* [TRECHO DO DOCUMENTO]:
# # # # #
Maiêutica Divide com você
| Série Escola - Conquistas e Desafios |
Flávia Moreno
Um lugar chamado “escola” | Texto 1
Nunca consegui escolher minha área de atuação preferida: educação ou psicologia, por isso me estabeleci na intersecção entre elas, a psicologia educacional, terreno em que cursei o mestrado e me encontro agora nas vias de fato do doutorado.
Na verdade, minha história com os estudos e a escola sempre foi de muito prazer e ainda me parecem próximas as admiráveis tia Hortência e tia Odete (ambas in memorian), primeiras e marcantes professoras, que tanto admirei e desejei ser. Recordo-me das lindas unhas esmaltadas de vermelho da tia Hortência, de sua letra impecável e postura nobre; e da mansidão e carinho da tia Odete que me presenteou com a alfabetização. Entretanto, acompanho diariamente narrativas opostas de desconforto e desajuste trazidas por mães e pais preocupados com a adaptação de seus filhos à escola.
# # # # #
* [REQUISITO]: Por favor, reescreva o trecho sobre a escola a partir das palavras "Na verdade, minha" e pare depois de "filhos à escola.", trocando "tia Odete" por "professora Odete". Os itens não são necessários aqui.
# # # # #
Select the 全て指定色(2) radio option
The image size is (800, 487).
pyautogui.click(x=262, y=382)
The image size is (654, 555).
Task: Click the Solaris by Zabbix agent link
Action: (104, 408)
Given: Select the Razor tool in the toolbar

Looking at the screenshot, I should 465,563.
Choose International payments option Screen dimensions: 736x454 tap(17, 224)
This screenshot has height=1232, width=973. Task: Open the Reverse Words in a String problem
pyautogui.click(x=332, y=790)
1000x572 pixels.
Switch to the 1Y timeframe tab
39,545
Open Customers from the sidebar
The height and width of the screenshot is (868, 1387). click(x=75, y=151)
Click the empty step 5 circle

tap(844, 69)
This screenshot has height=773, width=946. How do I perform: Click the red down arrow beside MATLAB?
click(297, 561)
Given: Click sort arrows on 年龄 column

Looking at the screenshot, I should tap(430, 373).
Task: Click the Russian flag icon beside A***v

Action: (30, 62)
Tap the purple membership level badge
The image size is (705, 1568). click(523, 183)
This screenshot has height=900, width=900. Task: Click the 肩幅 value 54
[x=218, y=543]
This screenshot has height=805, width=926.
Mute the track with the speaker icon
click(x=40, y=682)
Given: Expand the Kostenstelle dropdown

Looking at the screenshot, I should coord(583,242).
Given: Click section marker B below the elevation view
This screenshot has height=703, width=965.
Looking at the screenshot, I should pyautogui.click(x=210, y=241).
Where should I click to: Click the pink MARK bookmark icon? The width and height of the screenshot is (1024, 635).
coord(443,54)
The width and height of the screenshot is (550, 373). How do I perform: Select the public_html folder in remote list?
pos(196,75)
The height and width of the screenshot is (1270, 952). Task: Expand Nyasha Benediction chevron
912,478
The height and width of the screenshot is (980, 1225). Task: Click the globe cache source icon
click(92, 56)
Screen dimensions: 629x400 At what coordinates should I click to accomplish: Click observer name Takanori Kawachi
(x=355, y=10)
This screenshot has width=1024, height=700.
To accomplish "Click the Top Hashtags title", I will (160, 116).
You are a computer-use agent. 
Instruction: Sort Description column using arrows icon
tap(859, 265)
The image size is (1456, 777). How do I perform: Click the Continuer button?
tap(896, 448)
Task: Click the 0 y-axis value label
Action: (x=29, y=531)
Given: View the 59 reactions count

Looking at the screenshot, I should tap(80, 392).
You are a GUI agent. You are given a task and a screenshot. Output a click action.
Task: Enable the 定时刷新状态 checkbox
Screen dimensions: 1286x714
# # # # #
* [SUA RESPOSTA]:
Na verdade, minha história com os estudos e a escola sempre foi de muito prazer e ainda me parecem próximas as admiráveis tia Hortência e professora Odete (ambas in memorian), primeiras e marcantes professoras, que tanto admirei e desejei ser. Recordo-me das lindas unhas esmaltadas de vermelho da tia Hortência, de sua letra impecável e postura nobre; e da mansidão e carinho da professora Odete que me presenteou com a alfabetização. Entretanto, acompanho diariamente narrativas opostas de desconforto e desajuste trazidas por mães e pais preocupados com a adaptação de seus filhos à escola.